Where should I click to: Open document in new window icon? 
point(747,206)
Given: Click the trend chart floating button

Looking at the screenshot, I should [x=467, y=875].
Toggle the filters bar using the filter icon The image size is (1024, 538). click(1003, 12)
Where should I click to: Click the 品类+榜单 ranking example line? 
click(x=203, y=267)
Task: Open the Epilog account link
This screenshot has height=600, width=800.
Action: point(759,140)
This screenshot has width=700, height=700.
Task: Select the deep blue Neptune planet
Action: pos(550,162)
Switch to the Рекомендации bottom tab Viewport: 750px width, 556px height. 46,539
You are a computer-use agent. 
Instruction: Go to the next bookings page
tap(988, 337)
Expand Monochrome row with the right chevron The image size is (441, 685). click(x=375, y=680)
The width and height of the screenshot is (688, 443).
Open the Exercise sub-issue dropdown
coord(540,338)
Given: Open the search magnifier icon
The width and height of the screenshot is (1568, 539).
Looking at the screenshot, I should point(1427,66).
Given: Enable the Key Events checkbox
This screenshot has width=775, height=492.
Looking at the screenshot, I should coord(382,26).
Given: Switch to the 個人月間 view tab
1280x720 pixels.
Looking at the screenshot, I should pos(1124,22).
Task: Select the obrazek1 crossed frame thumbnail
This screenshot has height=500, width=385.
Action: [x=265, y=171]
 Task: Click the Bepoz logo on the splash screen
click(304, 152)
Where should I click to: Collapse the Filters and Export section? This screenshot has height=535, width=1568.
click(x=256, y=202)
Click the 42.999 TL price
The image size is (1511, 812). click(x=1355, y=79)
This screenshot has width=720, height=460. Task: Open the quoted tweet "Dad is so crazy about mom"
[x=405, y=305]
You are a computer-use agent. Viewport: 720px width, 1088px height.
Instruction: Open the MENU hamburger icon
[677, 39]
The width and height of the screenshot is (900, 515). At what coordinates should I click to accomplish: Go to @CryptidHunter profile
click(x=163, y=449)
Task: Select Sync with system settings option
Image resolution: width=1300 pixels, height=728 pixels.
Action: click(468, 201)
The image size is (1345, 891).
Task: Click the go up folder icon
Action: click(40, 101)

○ ○ ○ ○ ○ ○ ○

Working from the listing above, give it again word for word.

## EXPECTED ANSWER
Where should I click to: Open document in new window icon? 
point(747,206)
Given: Click the trend chart floating button

Looking at the screenshot, I should [x=467, y=875].
Toggle the filters bar using the filter icon The image size is (1024, 538). click(1003, 12)
Where should I click to: Click the 品类+榜单 ranking example line? 
click(x=203, y=267)
Task: Open the Epilog account link
This screenshot has height=600, width=800.
Action: point(759,140)
This screenshot has width=700, height=700.
Task: Select the deep blue Neptune planet
Action: pos(550,162)
Switch to the Рекомендации bottom tab Viewport: 750px width, 556px height. 46,539
You are a computer-use agent. 
Instruction: Go to the next bookings page
tap(988, 337)
Expand Monochrome row with the right chevron The image size is (441, 685). click(x=375, y=680)
The width and height of the screenshot is (688, 443).
Open the Exercise sub-issue dropdown
coord(540,338)
Given: Open the search magnifier icon
The width and height of the screenshot is (1568, 539).
Looking at the screenshot, I should point(1427,66).
Given: Enable the Key Events checkbox
This screenshot has width=775, height=492.
Looking at the screenshot, I should coord(382,26).
Given: Switch to the 個人月間 view tab
1280x720 pixels.
Looking at the screenshot, I should pos(1124,22).
Task: Select the obrazek1 crossed frame thumbnail
This screenshot has height=500, width=385.
Action: [x=265, y=171]
 Task: Click the Bepoz logo on the splash screen
click(304, 152)
Where should I click to: Collapse the Filters and Export section? This screenshot has height=535, width=1568.
click(x=256, y=202)
Click the 42.999 TL price
The image size is (1511, 812). click(x=1355, y=79)
This screenshot has width=720, height=460. Task: Open the quoted tweet "Dad is so crazy about mom"
[x=405, y=305]
You are a computer-use agent. Viewport: 720px width, 1088px height.
Instruction: Open the MENU hamburger icon
[677, 39]
The width and height of the screenshot is (900, 515). At what coordinates should I click to accomplish: Go to @CryptidHunter profile
click(x=163, y=449)
Task: Select Sync with system settings option
Image resolution: width=1300 pixels, height=728 pixels.
Action: click(468, 201)
The image size is (1345, 891).
Task: Click the go up folder icon
Action: click(40, 101)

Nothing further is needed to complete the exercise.